What’s the difference between a cocktail waitress and a stripper?
“Two weeks,” Raven Edwards, a typical Austin, Texas, transplant, joked while being interviewed for Invisible in Austin: Life and Labor in Austin, Texas. (UT Press.)
Invisible in Austin is a scholarly “examination of the lived experiences of social suffering in Austin—a thriving, rapidly-growing, highly unequal and segregated technopolis.”
Doctorial candidate Caitlyn Collins ’08, a contributing author for Invisible in Austin, shadowed Edwards for the book, which chronicles the hidden side of the city known for music and entertainment, profiling people like Edwards, who became marginalized once their dreams deferred.

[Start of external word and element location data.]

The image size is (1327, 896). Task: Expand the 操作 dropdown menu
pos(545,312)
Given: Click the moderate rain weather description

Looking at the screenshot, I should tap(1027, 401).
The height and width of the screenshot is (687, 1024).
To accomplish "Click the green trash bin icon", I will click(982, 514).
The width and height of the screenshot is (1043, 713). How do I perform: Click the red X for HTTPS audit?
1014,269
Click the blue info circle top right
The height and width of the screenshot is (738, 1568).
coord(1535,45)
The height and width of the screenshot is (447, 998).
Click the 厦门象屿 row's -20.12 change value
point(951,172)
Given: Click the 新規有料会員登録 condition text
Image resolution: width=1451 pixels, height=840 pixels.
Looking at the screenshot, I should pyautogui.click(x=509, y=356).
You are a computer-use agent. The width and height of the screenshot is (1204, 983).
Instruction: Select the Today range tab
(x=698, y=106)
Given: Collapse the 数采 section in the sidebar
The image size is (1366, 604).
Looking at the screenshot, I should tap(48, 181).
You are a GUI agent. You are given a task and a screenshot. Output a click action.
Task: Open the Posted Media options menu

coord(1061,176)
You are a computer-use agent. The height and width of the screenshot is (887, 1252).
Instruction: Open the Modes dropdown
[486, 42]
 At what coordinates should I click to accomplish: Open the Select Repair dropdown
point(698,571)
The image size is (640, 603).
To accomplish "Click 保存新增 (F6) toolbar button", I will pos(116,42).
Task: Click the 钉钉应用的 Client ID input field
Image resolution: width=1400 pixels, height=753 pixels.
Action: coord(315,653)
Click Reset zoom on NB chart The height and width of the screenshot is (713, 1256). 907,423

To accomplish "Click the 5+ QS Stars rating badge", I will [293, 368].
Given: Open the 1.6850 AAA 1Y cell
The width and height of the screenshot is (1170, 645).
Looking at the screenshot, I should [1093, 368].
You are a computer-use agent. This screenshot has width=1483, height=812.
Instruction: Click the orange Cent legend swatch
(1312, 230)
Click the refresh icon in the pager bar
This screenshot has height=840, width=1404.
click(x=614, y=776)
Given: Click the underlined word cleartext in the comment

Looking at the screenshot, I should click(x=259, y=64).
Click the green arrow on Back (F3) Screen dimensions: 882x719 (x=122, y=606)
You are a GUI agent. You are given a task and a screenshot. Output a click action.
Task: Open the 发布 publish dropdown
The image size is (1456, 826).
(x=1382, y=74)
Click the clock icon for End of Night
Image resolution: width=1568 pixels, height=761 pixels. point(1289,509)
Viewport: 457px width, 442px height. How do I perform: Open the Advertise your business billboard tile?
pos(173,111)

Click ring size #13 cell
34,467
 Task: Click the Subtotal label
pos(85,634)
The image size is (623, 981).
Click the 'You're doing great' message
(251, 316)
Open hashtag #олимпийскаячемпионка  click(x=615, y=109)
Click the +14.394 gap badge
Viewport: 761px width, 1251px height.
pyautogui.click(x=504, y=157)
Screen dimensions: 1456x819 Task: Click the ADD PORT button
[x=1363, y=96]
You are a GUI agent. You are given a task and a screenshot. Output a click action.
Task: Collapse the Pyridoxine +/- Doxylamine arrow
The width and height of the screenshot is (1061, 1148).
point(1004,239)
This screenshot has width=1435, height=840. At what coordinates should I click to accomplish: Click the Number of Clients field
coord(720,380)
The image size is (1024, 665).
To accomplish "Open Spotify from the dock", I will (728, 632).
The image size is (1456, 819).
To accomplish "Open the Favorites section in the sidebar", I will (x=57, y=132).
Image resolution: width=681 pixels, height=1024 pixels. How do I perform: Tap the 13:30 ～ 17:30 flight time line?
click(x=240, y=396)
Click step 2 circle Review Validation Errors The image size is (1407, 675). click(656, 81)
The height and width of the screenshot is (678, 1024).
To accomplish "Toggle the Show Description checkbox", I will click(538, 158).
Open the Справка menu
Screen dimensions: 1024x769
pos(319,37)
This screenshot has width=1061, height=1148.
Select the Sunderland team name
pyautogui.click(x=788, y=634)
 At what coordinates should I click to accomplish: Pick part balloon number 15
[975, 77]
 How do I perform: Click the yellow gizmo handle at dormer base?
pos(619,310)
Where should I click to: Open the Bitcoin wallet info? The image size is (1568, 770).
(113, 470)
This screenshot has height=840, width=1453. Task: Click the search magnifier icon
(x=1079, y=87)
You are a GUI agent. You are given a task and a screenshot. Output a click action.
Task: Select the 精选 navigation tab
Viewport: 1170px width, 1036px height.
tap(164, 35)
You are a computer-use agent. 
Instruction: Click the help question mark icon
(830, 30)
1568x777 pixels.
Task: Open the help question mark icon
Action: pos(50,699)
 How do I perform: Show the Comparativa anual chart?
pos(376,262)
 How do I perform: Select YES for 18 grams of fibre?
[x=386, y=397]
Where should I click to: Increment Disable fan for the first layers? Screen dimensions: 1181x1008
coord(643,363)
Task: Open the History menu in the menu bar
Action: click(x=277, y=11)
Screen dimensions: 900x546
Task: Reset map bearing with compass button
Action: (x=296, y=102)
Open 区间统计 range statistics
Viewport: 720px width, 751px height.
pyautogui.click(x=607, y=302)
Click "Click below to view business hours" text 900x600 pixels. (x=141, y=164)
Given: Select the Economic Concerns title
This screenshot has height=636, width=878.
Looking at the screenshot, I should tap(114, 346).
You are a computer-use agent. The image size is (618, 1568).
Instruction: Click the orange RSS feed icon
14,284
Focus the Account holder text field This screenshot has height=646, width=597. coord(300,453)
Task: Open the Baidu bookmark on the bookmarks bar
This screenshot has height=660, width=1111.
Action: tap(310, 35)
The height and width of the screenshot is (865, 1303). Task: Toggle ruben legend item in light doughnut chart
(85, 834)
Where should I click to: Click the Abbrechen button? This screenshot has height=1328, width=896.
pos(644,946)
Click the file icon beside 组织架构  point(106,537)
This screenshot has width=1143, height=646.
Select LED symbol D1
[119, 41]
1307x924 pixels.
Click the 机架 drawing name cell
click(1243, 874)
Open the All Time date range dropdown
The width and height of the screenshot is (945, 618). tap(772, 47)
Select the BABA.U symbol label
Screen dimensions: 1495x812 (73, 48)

Collins wrote that Edwards turned to stripping after a series of low-paying jobs stubbornly failed to pay her bills. Edwards also began taking her clothes off for money because, “Raven at times also finds more appreciation, stability, enjoyment and independence working as an exotic dancer at a gentleman’s club,” Collins wrote.
Collins is a doctoral candidate in the department of sociology and a graduate fellow in the Urban Ethnography Lab at the University of Texas at Austin. She studies gender, work and family dynamics in the U.S. and Europe. Her research has been published in Social Science and Medicine, the Journal of Divorce and Remarriage, Michigan Family Review and in a book titled Childhood and Consumer Culture.